STATED TASK 1:
Revise the records from their start through the line containing "McFarland Cougars (Independent) (238, 324)", replacing "coordinate" with "position" and keeping everything else unchanged.

TEXT EXTRACT:
##############################
One strategy here is to only capture a selector or selectors on the page to reduce this noise. For example, if there is a #search-box-container that contains the typeahead search component, you can make the test only capture that through the selectors option . We (the web team) use a similar strategy for testing the Echo extension in which we exclude many selectors from the page.

That makes sense, and each component is already wrapped in a <section> element with an ID, so it would be easy to isolate them. Would adding a test for each section be too noisy or add too much time to the testing process, though? We're at 24 components now and have over 40 planned for Codex. As we consider adding Codex components to Pixel, I'd like to strategize about how we can avoid adding too much noise, maintenance burden, etc. Any advice you have here would be very welcome!

If going this route, I suggest you also look into Playwright from Microsoft.

I haven't heard of this one and will look into it!

Change 875397 had a related patch set uploaded (by Anne Tomasevich; author: Anne Tomasevich):

[design/codex@main] [WIP] Proof of concept of Cypress visual regression plugin

https://gerrit.wikimedia.org/r/875397

The Cypress VRT plugin is...okay. Cypress wasn't made for visual testing, and I think we should only go this route if we really intend to use Cypress for other things and we can get the VRT working better. See the patch for more comments.

That makes sense, and each component is already wrapped in a <section> element with an ID, so it would be easy to isolate them. Would adding a test for each section be too noisy or add too much time to the testing process, though? We're at 24 components now and have over 40 planned for Codex.
##############################
(Records of locating words and elements)

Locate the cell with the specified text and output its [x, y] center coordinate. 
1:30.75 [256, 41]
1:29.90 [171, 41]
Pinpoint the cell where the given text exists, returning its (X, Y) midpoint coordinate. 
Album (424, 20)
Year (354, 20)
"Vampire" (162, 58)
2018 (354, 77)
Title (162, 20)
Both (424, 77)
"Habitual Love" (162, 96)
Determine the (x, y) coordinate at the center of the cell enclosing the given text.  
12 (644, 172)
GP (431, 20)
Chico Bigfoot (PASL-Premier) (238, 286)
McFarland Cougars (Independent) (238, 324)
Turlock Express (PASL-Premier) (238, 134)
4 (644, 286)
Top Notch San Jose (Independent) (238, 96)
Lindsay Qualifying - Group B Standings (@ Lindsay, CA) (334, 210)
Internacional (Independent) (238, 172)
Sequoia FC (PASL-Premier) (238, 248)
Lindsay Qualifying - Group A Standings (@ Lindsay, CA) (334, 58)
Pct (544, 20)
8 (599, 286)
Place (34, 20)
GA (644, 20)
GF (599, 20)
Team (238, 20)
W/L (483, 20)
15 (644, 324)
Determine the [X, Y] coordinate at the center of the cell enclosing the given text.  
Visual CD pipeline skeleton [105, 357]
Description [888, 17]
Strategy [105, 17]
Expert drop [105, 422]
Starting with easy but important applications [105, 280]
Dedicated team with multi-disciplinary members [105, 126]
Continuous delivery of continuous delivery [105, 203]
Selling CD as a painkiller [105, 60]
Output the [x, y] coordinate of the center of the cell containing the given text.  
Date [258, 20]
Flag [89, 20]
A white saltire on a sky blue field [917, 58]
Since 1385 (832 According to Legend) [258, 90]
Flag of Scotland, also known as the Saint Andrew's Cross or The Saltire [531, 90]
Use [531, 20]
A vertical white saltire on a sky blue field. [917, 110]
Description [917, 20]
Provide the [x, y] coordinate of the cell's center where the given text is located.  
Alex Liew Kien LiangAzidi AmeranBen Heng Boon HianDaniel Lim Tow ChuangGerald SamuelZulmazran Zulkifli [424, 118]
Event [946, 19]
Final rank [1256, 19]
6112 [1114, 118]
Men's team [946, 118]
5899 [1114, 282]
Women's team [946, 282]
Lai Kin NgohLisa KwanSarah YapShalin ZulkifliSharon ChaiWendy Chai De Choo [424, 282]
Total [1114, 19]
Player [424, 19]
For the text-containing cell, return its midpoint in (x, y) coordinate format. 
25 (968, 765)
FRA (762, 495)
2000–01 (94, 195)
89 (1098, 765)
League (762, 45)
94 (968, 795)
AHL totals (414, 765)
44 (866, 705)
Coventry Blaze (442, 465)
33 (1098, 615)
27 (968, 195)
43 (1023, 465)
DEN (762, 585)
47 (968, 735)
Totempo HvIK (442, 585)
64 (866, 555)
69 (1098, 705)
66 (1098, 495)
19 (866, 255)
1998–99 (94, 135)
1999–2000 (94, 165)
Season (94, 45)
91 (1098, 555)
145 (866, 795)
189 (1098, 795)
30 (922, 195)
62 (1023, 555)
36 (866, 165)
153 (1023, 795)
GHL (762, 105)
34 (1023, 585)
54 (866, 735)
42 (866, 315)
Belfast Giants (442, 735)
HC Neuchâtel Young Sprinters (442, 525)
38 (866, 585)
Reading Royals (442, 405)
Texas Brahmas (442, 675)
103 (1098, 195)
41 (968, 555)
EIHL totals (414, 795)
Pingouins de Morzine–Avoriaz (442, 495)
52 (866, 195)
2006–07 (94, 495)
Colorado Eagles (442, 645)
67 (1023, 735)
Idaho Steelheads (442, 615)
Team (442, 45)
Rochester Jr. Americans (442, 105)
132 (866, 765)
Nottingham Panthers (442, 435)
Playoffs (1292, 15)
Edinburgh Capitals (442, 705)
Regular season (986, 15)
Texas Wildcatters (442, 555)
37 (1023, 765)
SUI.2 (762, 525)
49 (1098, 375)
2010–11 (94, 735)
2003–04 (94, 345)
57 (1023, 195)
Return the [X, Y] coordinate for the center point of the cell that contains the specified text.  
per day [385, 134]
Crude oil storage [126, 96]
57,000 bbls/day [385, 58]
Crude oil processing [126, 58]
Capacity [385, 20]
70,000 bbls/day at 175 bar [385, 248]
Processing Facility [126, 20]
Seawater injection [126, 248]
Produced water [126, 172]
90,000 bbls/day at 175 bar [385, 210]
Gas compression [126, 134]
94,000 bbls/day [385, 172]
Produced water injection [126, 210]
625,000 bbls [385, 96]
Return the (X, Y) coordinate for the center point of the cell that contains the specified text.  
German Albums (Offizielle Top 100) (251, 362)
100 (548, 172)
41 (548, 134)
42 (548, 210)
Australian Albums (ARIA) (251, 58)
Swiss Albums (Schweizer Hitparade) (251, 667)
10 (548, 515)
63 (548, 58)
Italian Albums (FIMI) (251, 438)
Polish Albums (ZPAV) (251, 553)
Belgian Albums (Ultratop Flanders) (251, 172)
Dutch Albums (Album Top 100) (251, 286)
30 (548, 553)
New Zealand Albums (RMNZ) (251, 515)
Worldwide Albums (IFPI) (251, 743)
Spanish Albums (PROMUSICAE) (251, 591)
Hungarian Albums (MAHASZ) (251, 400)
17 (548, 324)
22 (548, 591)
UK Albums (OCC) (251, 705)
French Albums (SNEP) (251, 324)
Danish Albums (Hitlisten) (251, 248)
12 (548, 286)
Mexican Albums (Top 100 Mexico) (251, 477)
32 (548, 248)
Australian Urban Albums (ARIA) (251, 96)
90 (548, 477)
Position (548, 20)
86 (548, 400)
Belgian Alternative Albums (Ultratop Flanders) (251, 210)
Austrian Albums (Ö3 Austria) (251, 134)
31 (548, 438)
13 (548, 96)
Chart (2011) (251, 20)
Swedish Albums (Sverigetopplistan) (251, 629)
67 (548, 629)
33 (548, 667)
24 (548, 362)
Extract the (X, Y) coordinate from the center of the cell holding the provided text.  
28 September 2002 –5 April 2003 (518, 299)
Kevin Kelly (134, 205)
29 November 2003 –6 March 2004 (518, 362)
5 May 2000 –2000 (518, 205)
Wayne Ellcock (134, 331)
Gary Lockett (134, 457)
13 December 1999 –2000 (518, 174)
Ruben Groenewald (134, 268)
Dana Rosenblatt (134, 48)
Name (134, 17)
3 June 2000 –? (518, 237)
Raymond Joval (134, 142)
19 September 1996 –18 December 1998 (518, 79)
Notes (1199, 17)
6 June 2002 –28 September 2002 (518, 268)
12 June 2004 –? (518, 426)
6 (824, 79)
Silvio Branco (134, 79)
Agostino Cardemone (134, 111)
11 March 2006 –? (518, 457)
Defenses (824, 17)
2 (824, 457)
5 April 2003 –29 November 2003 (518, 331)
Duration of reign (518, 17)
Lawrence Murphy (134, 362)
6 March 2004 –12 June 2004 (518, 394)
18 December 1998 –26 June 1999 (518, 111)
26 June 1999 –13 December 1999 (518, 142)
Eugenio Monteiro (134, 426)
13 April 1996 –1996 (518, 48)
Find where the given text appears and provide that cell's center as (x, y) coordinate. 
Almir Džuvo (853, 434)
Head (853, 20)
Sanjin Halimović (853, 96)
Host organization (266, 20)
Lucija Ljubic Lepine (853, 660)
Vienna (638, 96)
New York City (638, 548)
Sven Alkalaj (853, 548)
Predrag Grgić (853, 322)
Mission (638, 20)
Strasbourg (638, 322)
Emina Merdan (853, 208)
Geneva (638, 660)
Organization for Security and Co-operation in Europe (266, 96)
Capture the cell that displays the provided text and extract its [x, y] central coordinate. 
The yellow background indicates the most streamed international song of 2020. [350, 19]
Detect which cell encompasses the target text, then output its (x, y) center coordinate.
##############################
STATED TASK 2:
Continue the discussion of visual regression testing for Codex components from the point where it stops.

EXERCISE ANSWER 1:
Locate the cell with the specified text and output its [x, y] center position. 
1:30.75 [256, 41]
1:29.90 [171, 41]
Pinpoint the cell where the given text exists, returning its (X, Y) midpoint position. 
Album (424, 20)
Year (354, 20)
"Vampire" (162, 58)
2018 (354, 77)
Title (162, 20)
Both (424, 77)
"Habitual Love" (162, 96)
Determine the (x, y) position at the center of the cell enclosing the given text.  
12 (644, 172)
GP (431, 20)
Chico Bigfoot (PASL-Premier) (238, 286)
McFarland Cougars (Independent) (238, 324)

EXERCISE ANSWER 2:
For reference, our desktop report contains 138 tests (which includes testing 5 different viewport sizes) and takes about 3 minutes to compare two different states of MediaWiki (e.g. the latest release branch with master). That time could probably be optimized more, but it is certainly much faster than manual testing. 64 tests are not that many, but that can quickly multiply depending on how many viewport sizes you want to test for each test and how many interactions you require for each component.

As we consider adding Codex components to Pixel, I'd like to strategize about how we can avoid adding too much noise, maintenance burden, etc. Any advice you have here would be very welcome!

I'm happy to answer any questions you have 😊. I imagine that Codex would have its own report separate from our "desktop" report so that you could only run the tests that are relevant to Codex. Additionally, if you used specific selectors to capture the components, I think that would help reduce the noise.

From my experience, adding tests that simply take a screenshot of something and don't require any interaction are fairly fast to write and can be done in around 4 lines for each test. The tests that require interactions (e.g. clicking an input and waiting for something to appear) can take considerably longer to write and make robust.

AnneT removed a project: Patch-For-Review.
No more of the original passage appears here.